→ Task directions: Please copy each line below that contains the string "computer".

→ Records drawn from a dataset:
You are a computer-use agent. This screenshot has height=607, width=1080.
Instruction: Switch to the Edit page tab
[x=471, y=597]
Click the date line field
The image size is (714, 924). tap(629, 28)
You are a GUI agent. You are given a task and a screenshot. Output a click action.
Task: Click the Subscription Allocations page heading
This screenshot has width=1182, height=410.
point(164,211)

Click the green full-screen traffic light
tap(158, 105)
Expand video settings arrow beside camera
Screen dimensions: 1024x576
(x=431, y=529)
...
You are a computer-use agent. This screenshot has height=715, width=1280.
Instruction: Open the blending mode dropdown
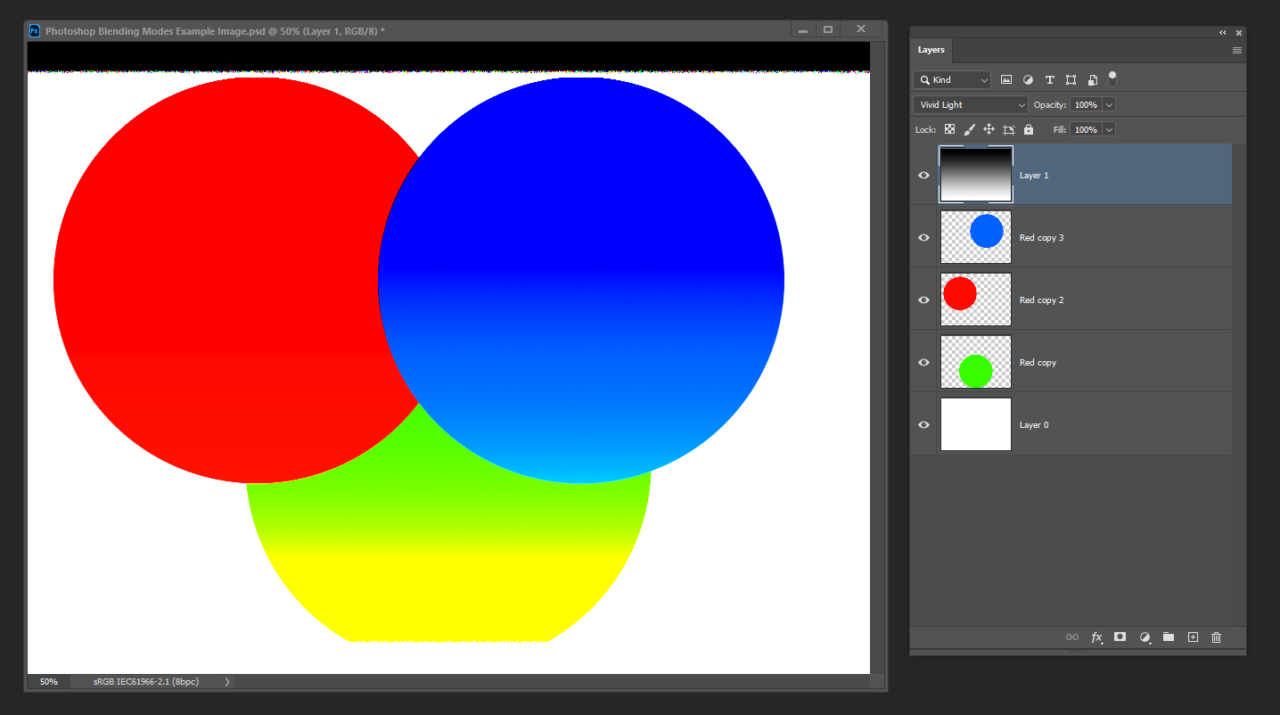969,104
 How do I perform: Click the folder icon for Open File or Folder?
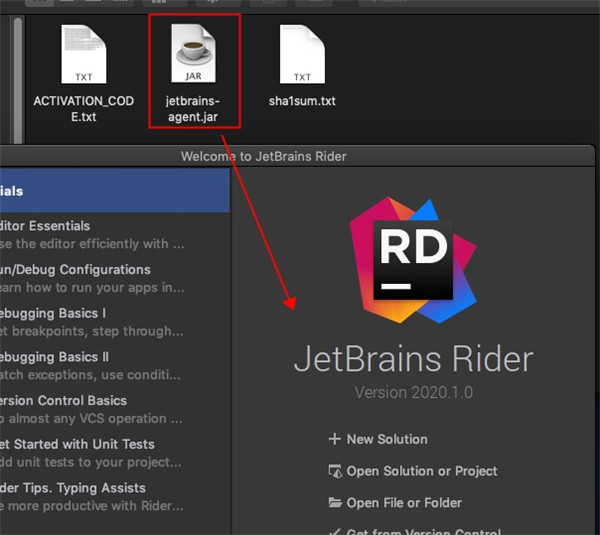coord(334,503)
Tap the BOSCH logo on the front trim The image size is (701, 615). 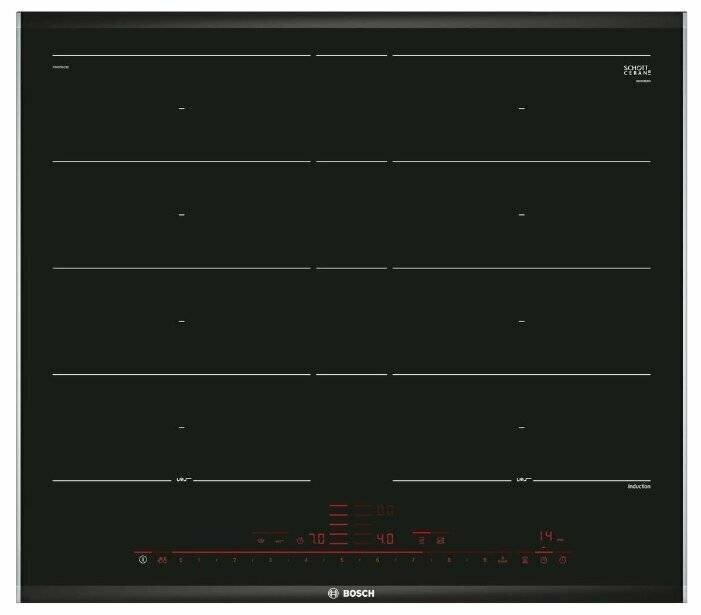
* * *
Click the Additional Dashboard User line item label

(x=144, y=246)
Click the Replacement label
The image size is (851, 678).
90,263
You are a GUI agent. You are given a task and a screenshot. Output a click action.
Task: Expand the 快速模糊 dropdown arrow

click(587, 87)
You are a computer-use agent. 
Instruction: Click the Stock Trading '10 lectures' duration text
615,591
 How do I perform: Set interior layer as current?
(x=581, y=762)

→ Output of the exercise:
You are a computer-use agent. This screenshot has height=607, width=1080.
You are a computer-use agent. This screenshot has height=715, width=1280.
You are a computer-use agent. 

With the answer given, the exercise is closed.